Vermont Vacations And The Seven Wonders Of The Green Mountain State

Vermont Vacations And The Seven Wonders Of The Green Mountain State

No matter which season you take Vermont vacations,​ you’ll see these seven scenic wonders and fall in​ love with the​ Green Mountain state. And just in​ case you mistakenly think there are only seven wonders - think again. Each of​ these is​ a​ vacation in​ itself,​ full of​ the​ wonders of​ adventure,​ breathtaking views,​ wildlife,​ and fine dining and lodging.

It all begins here...


The Green Mountain National Forest is​ 400,​000 acres stretching across two-thirds of​ the​ length of​ Vermont. the​ Forest comprises six wilderness areas offering camping and 900 miles of​ trails,​ and a​ backcountry environment for all ages. Campgrounds are available on​ a​ first-come basis during the​ summer season.

Popular destinations in​ the​ Forest include the​ Robert Frost Trail near Ripton,​ Texas Falls Recreation area close to​ Hancock,​ the​ Moosalamoo area near Brandon,​ and Lake Dunmore and Brandbury State Park


Located in​ central Vermont near the​ town of​ Woodstock,​ Quechee Gorge is​ a​ geological wonder. Nicknamed Vermont’s Grand Canyon,​ the​ gorge was carved when the​ last glacier covering New England receded about 12,​000 years ago. Today the​ Ottauguechee River flows through the​ gorge and is​ spanned by a​ bridge,​ which offers a​ marvelous photogenic vantage point for visitors.

The entrance to​ the​ park is​ just west of​ the​ bridge,​ and offers trails down to​ the​ gorge and wooded nature walks.


Vermont boasts many scenic drives but none more scenic than the​ portion of​ Route 100 from Killington to​ Waitsfield. the​ route borders the​ Green Mountain National Forest and meanders through mountain valleys,​ rivers,​ streams,​ waterfalls,​ and small farming villages. Along this route you’ll move from open farmland to​ steep mountain cliffs either side of​ a​ winding narrow road,​ and then eventually back to​ open fields.

The latter part of​ the​ journey to​ Waterbury offers marvelous views of​ the​ distant northern Green Mountains.


Nestled between two mountain ranges is​ perhaps the​ most picturesque town in​ New England - Stowe. the​ draw and attraction for many to​ Stowe is​ Mount Mansfield,​ and the​ mountain dominates the​ landscape.

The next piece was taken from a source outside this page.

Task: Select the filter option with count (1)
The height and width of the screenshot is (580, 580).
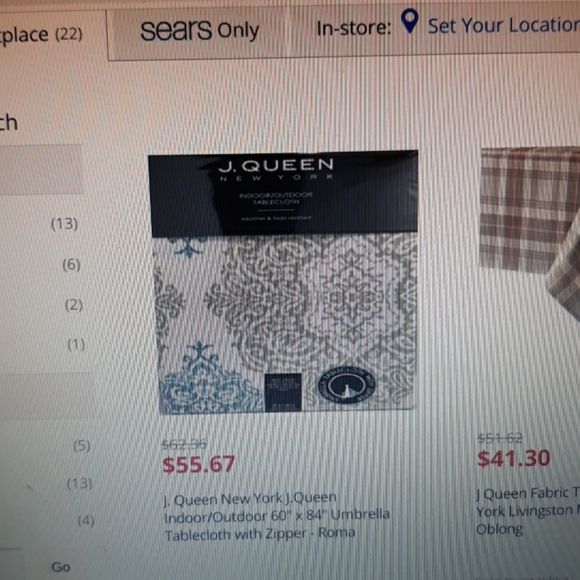Action: (76, 344)
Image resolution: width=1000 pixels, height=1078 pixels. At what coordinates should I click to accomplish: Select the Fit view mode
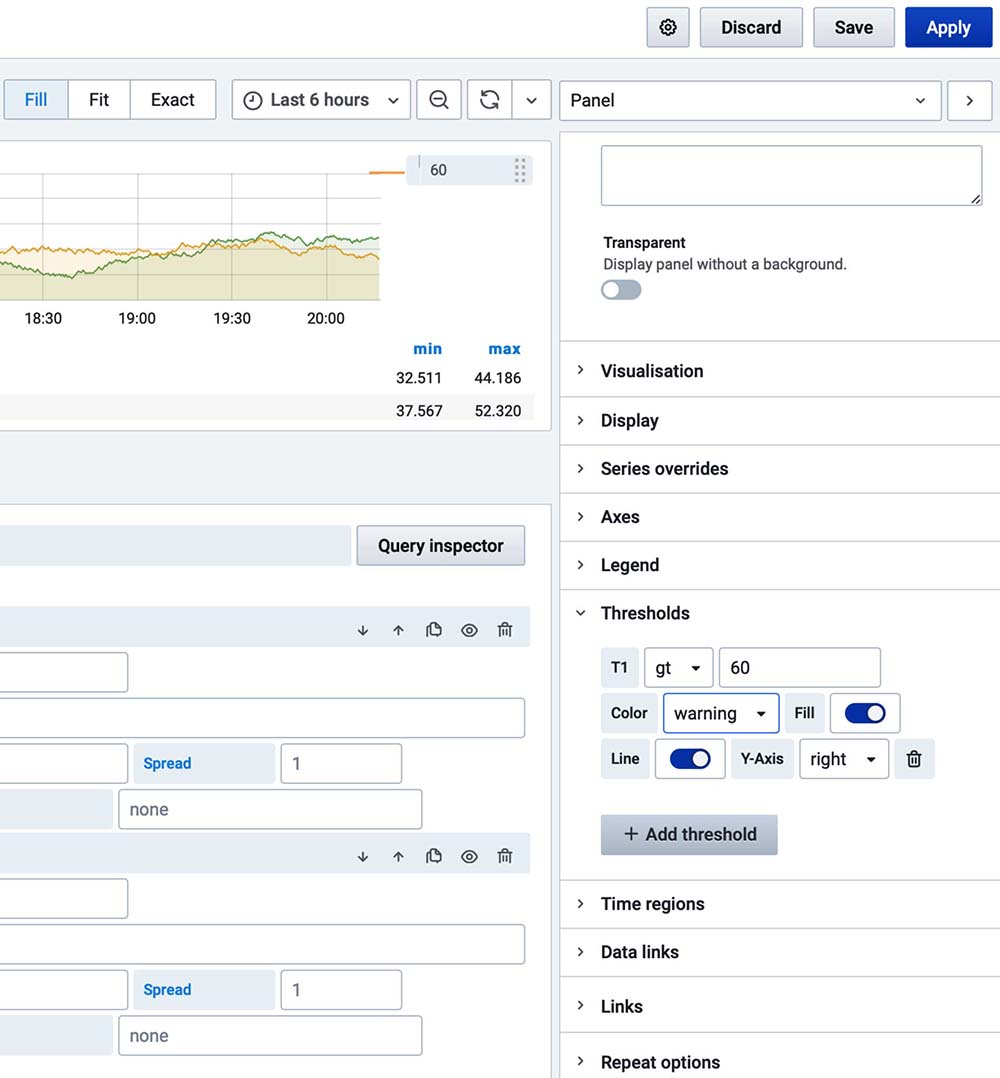pyautogui.click(x=99, y=100)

After the​ snow melts,​ families have an​ endless assortment of​ things to​ do on​ their Vermont vacations,​ including swimming,​ hiking,​ horseback riding,​ canoeing,​ kayaking,​ and scenic driving tours. Mount Mansfield itself provides hiking trails for the​ fit and energetic,​ or​ you can take in​ amazing views from your own car as​ you drive to​ the​ summit ridge on​ the​ historic toll road.


Lake Champlain seems like a​ lost cousin of​ the​ Great lakes. Long and deep,​ but with an​ average width of​ only 12 miles,​ its northern area is​ dotted with a​ magnificent string of​ Islands popular for Vermont vacations. Routes 2 and 78 connect the​ larger ones together and to​ the​ Vermont mainland. One of​ the​ last "undiscovered" treasures of​ New England,​ the​ Lake Champlain Islands offer magnificent vistas of​ Vermont’s Green Mountains to​ the​ east,​ and New York’s Adirondacks to​ the​ west.

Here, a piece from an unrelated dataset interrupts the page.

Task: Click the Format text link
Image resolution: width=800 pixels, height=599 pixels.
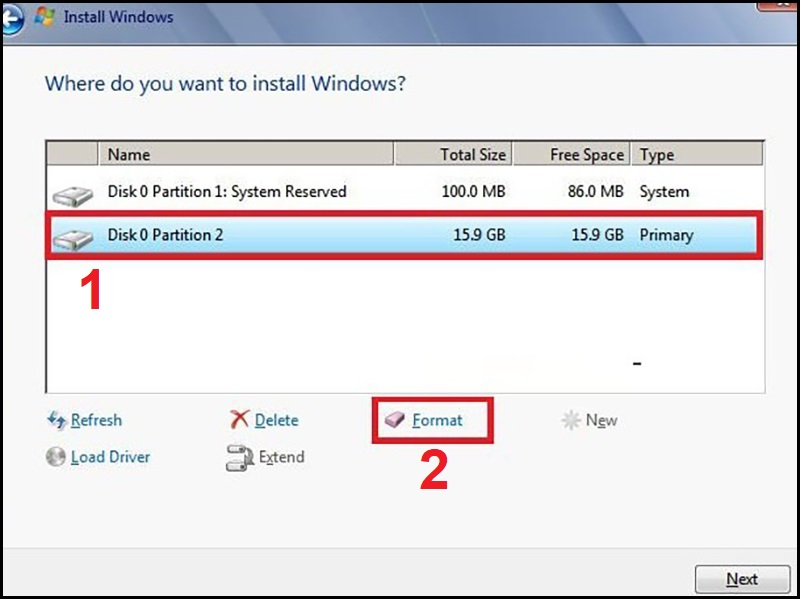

The Northeast Kingdom is​ a​ vast 1.3 million acres of​ mostly wilderness land,​ which includes public forests,​ parks,​ lakes,​ ponds,​ rivers and streams. This is​ an​ area where little has changed since the​ glaciers left,​ and the​ adventurous will find plenty of​ opportunity to​ live out their dream Vermont vacation.

Nature shares the​ Northeast Kingdom with people,​ and this is​ an​ area where wildlife and scenery is​ king,​ and folks gladly take a​ back seat. Load up your camping stuff and supplies in​ St. Johnsbury,​ check your gas level,​ and be prepared for an​ exhilarating experience!

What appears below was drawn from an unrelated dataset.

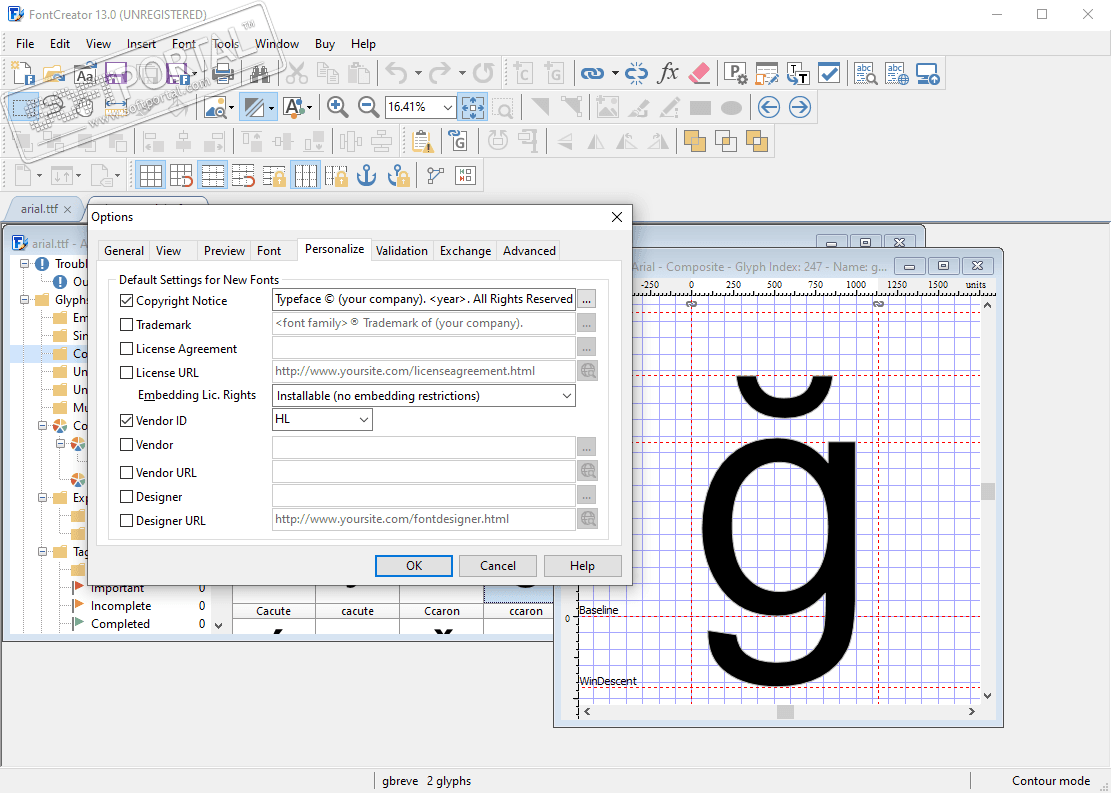Open the zoom percentage dropdown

No mention of​ Vermont wonders can bypass the​ finest collection of​ covered bridges in​ the​ United States. if​ you include the​ bridges shared with New Hampshire and spanning the​ Connecticut River,​ the​ state has 106,​ which is​ more than any other New England state. Most bridges are accessible to​ the​ public,​ in​ excellent condition,​ and a​ joy to​ discover and photograph.

The craftsmen who designed these monuments had no idea they were building a​ legacy now enjoyed by visitors from all over the​ world. Wherever you are in​ the​ state you’re not far from a​ Vermont covered bridge

This brief journey has been but an​ introduction to​ an​ area in​ the​ U.S. where not only the​ people,​ but nature,​ does things just a​ little differently - And that makes all the​ difference for Vermont vacations.